Search code examples
.neturiurlencode

Problem with Uri class in .NET Framework and special characters


I have an image URL that contains a left-to-right mark character. That is an unprintable character that is used to set the way adjacent characters are grouped with respect to text direction. This is the original URL: https://simply-listening.nl/wp-content/uploads/2021/03/Toyah-‎–-Anthem.jpg. When URL encoding the URL you get: https://simply-listening.nl/wp-content/uploads/2021/03/Toyah-%e2%80%8e%e2%80%93-Anthem.jpg

It my look a little confusing: After the Toyah part, there's:

  • a hyphen
  • the left-to-right mark (%e2%80%8e)
  • an en-dash (a longer hyphen: %e2%80%93)
  • a hyphen

The two hyphens will not get URL encoded but the left-to-right mark and the en-dash are.

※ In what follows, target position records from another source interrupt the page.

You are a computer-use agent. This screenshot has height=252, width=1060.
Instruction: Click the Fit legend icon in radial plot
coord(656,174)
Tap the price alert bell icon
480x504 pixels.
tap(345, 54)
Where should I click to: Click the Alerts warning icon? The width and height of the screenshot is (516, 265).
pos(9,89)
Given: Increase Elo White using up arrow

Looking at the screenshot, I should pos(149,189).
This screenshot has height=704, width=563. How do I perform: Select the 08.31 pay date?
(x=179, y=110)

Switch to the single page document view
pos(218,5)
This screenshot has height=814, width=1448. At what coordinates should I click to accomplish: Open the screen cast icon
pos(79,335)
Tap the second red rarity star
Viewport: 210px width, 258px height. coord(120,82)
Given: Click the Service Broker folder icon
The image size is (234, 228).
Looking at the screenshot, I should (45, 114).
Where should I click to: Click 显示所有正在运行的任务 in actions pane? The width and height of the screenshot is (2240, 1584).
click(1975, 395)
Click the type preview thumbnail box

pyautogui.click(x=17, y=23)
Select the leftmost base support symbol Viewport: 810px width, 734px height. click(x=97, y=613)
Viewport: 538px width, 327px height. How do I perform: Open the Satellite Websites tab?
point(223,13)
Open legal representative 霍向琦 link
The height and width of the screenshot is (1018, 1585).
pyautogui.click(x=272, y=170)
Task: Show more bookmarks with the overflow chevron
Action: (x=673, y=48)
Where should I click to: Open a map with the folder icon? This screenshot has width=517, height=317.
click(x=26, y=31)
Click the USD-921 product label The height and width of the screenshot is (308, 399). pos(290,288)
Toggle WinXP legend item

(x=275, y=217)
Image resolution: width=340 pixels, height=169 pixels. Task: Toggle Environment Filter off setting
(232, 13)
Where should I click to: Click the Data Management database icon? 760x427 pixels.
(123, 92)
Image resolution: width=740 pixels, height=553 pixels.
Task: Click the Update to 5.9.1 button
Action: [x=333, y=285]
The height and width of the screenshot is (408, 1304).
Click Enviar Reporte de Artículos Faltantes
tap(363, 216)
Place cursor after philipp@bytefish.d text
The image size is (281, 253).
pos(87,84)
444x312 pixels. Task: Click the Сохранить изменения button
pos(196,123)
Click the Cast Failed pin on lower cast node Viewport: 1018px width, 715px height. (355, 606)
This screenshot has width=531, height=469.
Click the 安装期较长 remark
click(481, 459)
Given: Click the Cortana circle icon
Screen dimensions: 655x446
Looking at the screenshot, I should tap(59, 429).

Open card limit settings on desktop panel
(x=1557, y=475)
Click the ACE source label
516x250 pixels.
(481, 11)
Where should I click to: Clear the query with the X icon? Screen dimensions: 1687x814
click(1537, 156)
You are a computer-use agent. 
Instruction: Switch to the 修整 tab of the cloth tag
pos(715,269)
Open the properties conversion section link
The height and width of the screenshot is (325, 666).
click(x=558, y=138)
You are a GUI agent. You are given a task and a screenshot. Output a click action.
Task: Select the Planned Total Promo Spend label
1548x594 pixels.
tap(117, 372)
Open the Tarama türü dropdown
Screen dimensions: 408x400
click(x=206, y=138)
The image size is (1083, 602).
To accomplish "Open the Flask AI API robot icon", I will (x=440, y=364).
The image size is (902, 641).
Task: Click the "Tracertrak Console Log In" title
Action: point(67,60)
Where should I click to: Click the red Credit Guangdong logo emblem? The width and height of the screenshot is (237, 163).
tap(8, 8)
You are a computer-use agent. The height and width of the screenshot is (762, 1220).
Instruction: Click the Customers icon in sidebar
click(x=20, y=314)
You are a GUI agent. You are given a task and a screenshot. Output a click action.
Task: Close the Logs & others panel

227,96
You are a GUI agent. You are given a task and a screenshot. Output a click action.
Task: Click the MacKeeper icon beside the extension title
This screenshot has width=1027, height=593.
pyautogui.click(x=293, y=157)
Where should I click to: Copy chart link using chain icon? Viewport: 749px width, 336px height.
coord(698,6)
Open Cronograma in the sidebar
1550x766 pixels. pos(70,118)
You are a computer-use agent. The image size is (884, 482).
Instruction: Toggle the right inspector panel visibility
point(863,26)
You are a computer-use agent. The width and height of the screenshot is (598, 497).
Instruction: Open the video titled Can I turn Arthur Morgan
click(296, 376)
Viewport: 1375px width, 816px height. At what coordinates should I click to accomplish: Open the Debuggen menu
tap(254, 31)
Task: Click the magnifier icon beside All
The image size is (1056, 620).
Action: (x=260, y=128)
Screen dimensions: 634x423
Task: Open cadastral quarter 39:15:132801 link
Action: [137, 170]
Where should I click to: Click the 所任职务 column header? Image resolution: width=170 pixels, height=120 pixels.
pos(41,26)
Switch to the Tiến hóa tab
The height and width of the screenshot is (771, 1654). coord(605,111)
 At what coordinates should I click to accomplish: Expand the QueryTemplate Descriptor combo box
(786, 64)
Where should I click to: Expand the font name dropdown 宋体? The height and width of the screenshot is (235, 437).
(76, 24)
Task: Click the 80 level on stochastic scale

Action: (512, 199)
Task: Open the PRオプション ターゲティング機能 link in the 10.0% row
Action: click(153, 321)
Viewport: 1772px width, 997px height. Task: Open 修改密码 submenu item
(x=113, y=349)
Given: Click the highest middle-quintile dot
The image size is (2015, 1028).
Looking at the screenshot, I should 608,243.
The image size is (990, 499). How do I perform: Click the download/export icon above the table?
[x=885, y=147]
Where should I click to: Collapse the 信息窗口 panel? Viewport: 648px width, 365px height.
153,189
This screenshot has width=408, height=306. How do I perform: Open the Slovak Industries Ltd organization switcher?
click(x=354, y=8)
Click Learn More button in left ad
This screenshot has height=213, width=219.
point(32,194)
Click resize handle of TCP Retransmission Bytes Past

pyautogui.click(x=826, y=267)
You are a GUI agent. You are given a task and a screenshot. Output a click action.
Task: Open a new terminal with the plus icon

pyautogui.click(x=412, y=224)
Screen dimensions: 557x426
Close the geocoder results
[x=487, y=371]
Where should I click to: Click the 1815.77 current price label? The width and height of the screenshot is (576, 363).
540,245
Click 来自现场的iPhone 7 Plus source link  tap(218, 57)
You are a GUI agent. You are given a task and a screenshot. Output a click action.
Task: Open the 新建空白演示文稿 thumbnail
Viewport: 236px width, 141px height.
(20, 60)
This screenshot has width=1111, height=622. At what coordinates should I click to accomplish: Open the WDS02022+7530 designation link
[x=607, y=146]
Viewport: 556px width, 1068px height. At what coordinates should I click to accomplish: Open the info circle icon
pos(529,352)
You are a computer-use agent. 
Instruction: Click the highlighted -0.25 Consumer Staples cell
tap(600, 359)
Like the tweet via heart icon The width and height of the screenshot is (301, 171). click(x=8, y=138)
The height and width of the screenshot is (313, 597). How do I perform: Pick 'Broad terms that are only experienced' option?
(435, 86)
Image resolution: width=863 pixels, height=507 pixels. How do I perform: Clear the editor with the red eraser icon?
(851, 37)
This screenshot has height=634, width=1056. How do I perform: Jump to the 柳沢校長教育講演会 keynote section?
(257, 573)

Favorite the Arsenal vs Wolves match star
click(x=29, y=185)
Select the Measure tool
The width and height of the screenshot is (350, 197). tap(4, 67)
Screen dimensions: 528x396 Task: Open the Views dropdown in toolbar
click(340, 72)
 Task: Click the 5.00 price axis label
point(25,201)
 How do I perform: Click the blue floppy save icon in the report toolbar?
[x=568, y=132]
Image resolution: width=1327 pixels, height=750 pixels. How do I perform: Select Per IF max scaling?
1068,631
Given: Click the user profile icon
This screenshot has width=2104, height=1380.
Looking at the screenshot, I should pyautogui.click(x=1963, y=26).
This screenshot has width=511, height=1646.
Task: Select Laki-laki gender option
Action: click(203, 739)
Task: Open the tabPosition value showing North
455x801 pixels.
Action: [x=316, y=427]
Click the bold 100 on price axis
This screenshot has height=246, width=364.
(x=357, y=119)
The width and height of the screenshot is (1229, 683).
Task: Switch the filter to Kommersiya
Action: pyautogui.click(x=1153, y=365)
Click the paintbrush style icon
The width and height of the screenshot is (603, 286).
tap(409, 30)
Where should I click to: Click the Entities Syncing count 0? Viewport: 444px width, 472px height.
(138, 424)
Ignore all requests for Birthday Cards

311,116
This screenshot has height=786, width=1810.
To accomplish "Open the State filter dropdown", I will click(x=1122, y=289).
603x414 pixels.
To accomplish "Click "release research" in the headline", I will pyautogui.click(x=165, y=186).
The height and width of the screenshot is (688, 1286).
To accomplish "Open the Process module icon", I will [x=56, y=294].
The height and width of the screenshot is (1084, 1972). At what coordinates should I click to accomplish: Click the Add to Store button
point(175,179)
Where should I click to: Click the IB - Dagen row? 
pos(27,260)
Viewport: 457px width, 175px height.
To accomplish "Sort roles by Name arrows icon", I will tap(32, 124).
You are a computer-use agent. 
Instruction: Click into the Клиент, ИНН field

This all is fine and you can open both the non-encoded and the encoded URLs in Chrome without problem. The issue is when I create a Uri class instance with this URL.

new Uri("https://simply-listening.nl/wp-content/uploads/2021/03/Toyah-%e2%80%8e%e2%80%93-Anthem.jpg")

The created instance has a AbsoluteUri property with the following value: https://simply-listening.nl/wp-content/uploads/2021/03/Toyah-%E2%80%93-Anthem.jpg

As you can see the left-to-right mark character is removed from the URL and the URL no longer works of course.

Is there a reason the Uri class would remove certain characters (even encoded) from a URL? I would assume that any character that's not valid in a URL could still be used as long as it's URL encoded. And browsers seem fine with it as well.


Solution

  • Thanks to @Simon Mourier's comment I found out that the issue is not showing up in .NET Framework 4.7.2.

    Since we are using .NET Framework 4.7.1 I checked the changelog for 4.7.2 and there it was: "Fixed a problem in System.Uri where Unicode bidirectional control characters would be stripped from a Uri during parsing.".

    Looks like it was indeed a bug, and it's fixed now.